> **WRITTEN TASK A**:
Extract each line of the listing that contains the string "height".

> **PAGE EXCERPT**:
Netflix introduced a new cinematic experience to gazillions of movie enthusiasts around the world. The steaming company attracted millions of people to its subscription plan. More so, it became one of the biggest platforms for entertainment for young and adults equally.
However, the competition in the movie productions around the world dragged Netflix into a tough state. For the first time in over 10 years, Netflix has lost over 200,000 subscribers. It is interesting to know that when the news streamed across news platforms, the Netflix shares fell around 20%.
The company had over 221.84 million subscribers at the end of 2021. However, in the first quarter of 2022, the company has gone through a lot of drastic and unpredictable changes. The prominent ones are the introduction of ad-supported subscription plans with lower prices and the cancellation of all the services in Russia. These reasons have caused a significant loss to the overall stature of Netflix.

> **TASK DATA**:
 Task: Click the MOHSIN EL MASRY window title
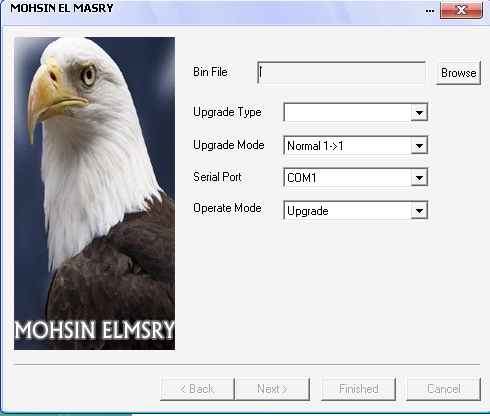tap(62, 8)
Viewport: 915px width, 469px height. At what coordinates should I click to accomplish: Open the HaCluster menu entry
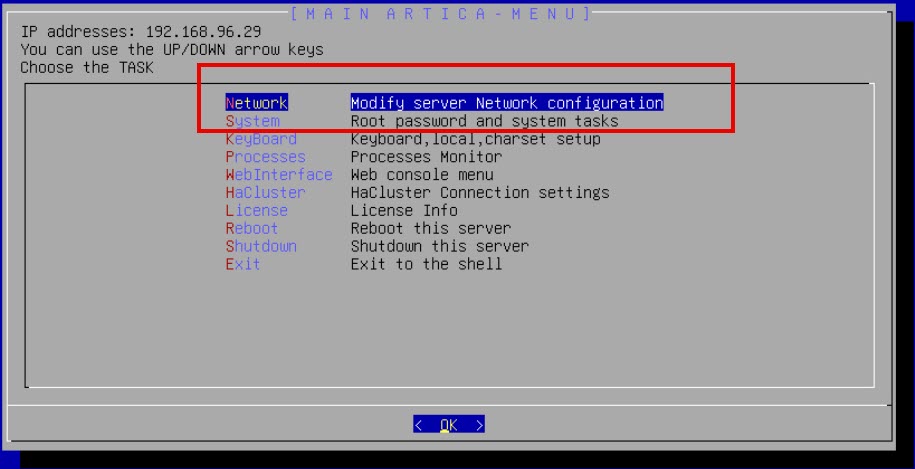coord(265,193)
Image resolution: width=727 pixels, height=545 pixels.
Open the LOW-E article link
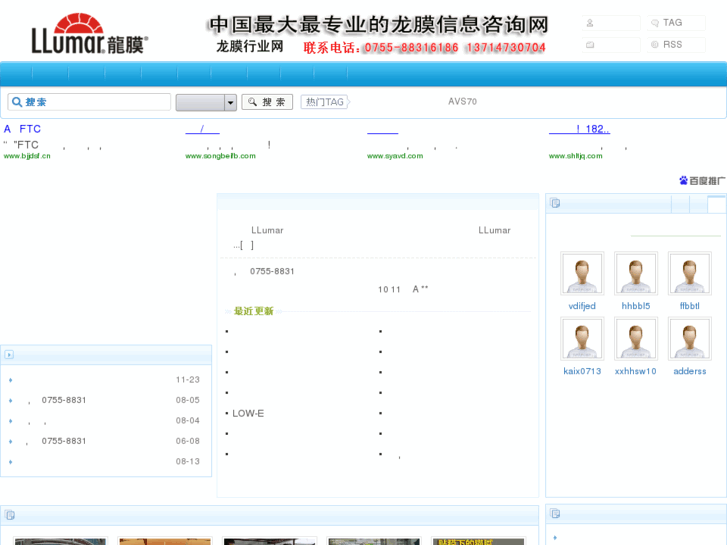[248, 413]
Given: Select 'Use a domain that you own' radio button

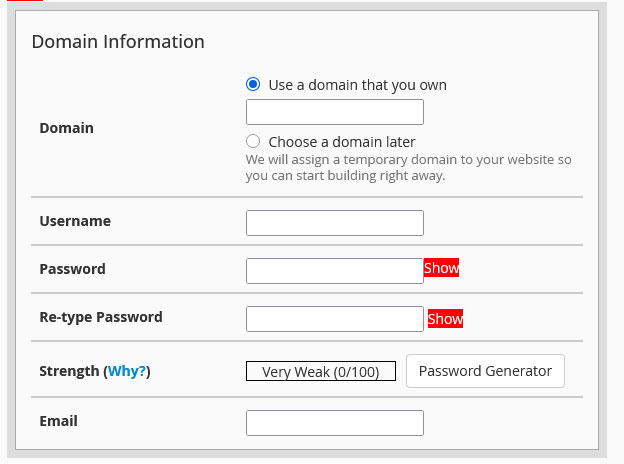Looking at the screenshot, I should tap(253, 85).
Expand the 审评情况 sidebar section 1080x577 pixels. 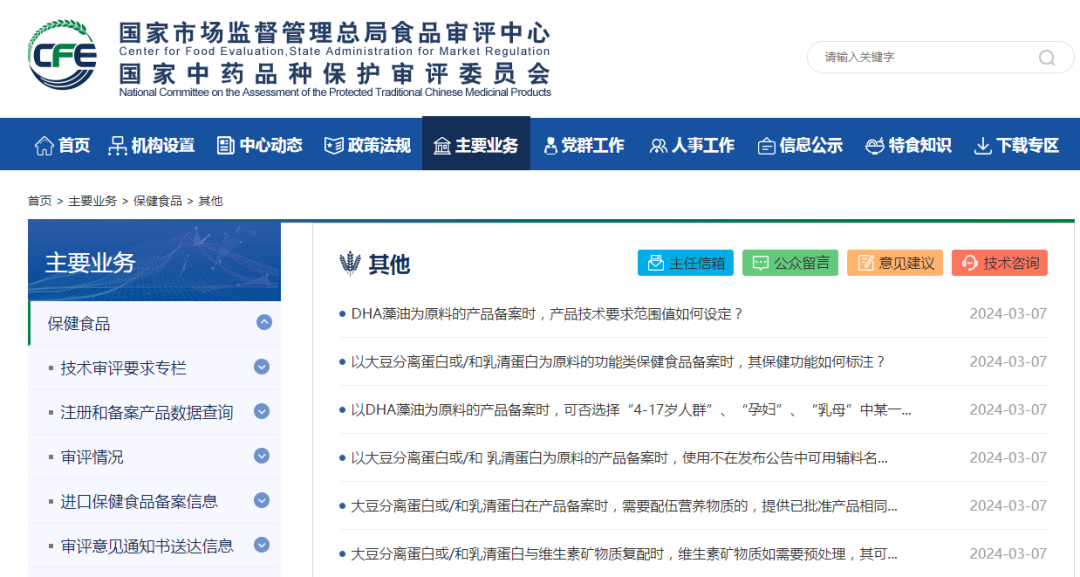coord(261,456)
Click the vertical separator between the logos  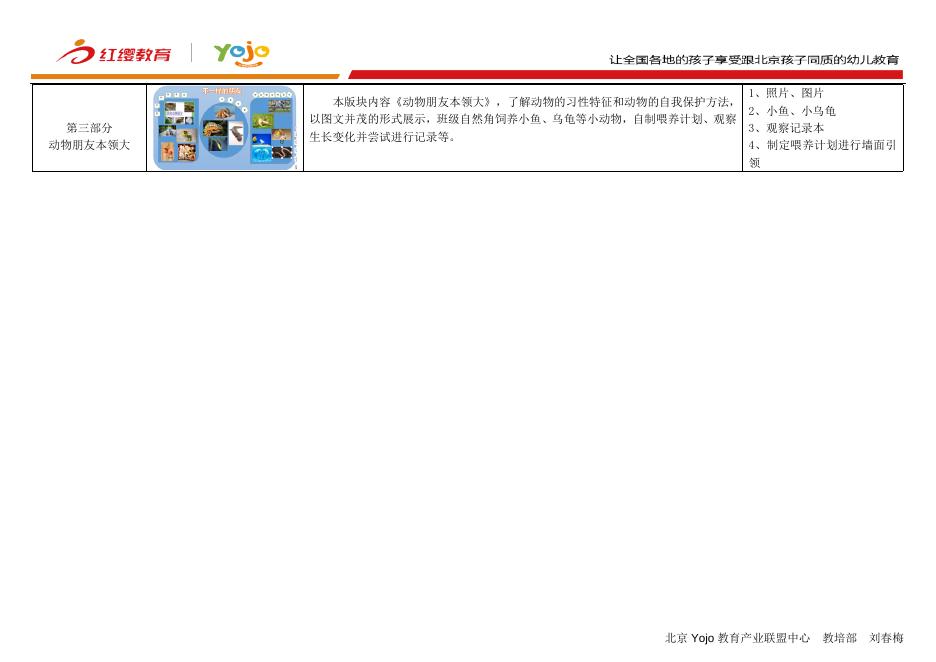192,52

> **WRITTEN TASK B**:
Rewrite the Netflix passage starting at "Netflix introduced a" and ending at "fell around 20%.", swapping "movie enthusiasts" for "film fans".

> **FINAL RESULT A**:
Viewport: 915px width, 469px height. At what coordinates should I click to accomplish: Open the HaCluster menu entry
Image resolution: width=727 pixels, height=545 pixels.

> **FINAL RESULT B**:
Netflix introduced a new cinematic experience to gazillions of film fans around the world. The steaming company attracted millions of people to its subscription plan. More so, it became one of the biggest platforms for entertainment for young and adults equally.
However, the competition in the movie productions around the world dragged Netflix into a tough state. For the first time in over 10 years, Netflix has lost over 200,000 subscribers. It is interesting to know that when the news streamed across news platforms, the Netflix shares fell around 20%.